Fécamp acquiesça, puis jeta un œil à sa montre.

— Oui. Mais je ne suis pas de ceux-là. Le raccourci me semble exagéré, un cas particulier n’ayant jamais conduit à une généralité. Disons qu’elle était venue chercher une excellente matière pour son travail. Je n’ai malheureusement pas grand-chose à vous apprendre de plus. Comme je vous l’ai dit tout à l’heure, elle a pris quelques notes, des photos des plaies, de l’arme, histoire d’étayer sa thèse et de s’assurer une bonne note, puis elle est repartie. Ces pauvres Neandertal ont été massacrés avec une violence démesurée, et c’est bien triste…

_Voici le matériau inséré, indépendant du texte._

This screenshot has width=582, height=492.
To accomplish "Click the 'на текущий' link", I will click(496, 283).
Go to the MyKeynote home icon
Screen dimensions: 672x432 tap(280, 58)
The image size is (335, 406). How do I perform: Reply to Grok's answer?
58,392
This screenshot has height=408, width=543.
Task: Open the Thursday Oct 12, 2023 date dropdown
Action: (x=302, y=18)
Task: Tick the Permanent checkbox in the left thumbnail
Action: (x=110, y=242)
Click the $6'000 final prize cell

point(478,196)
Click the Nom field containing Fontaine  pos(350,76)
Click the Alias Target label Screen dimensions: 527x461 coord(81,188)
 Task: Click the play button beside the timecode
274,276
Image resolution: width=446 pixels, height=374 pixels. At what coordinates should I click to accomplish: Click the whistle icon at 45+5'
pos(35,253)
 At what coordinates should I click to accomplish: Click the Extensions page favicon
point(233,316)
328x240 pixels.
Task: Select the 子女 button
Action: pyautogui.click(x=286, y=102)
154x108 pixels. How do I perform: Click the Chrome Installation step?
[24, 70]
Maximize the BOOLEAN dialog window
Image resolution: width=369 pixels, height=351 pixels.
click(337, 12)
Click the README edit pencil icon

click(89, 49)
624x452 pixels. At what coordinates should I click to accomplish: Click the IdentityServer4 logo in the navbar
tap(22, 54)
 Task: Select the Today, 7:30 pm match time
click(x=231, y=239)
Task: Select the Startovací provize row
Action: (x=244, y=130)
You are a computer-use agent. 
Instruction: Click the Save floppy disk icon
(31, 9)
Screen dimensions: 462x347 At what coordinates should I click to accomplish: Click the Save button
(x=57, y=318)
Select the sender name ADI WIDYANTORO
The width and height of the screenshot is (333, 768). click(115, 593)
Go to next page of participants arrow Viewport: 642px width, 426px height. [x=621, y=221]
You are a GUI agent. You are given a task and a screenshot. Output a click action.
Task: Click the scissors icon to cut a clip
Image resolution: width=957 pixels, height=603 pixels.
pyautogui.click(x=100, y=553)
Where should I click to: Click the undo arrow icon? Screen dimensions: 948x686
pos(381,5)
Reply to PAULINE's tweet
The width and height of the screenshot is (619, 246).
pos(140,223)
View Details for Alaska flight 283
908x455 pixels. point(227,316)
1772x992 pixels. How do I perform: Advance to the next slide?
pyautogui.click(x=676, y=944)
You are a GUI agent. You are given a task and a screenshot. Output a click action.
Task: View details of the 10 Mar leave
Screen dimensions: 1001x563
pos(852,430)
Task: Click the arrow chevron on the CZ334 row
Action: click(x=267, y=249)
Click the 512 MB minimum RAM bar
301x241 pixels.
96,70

— A-t-elle fait des allusions aux dessins réalisés à l’envers ? Vous a-t-elle parlé d’un certain Grégory Carnot ? De prisonniers ? D’une histoire de gauchers ?

Fécamp secoua la tête.

— Autant que je m’en souvienne, non. Bon, il fait très froid… Avez-vous besoin de photos vous aussi, pour votre enquête ?

Lucie observa la famille massacrée, avec de la tristesse dans le regard. Cela prouvait bien que l’homme, comme l’ensemble des prédateurs, avait toujours porté en lui des instincts de tueur. Il était apparu avec ce triste bagage, et l’avait véhiculé au fil des siècles, jusqu’aux générations actuelles.

Lucie revint à son interlocuteur.

— Non, ça ira.

Elle s’éloigna du groupe, tandis que le chercheur ouvrait la porte, puis se figea au milieu de la pièce, indécise. Elle ne pouvait se résoudre à abandonner la piste, à repartir sans réponse. Si elle sortait d’ici sans rien, sans grain à moudre, son enquête s’arrêterait net. Malgré l’impatience du chercheur, elle fit demi-tour vers les trois momies.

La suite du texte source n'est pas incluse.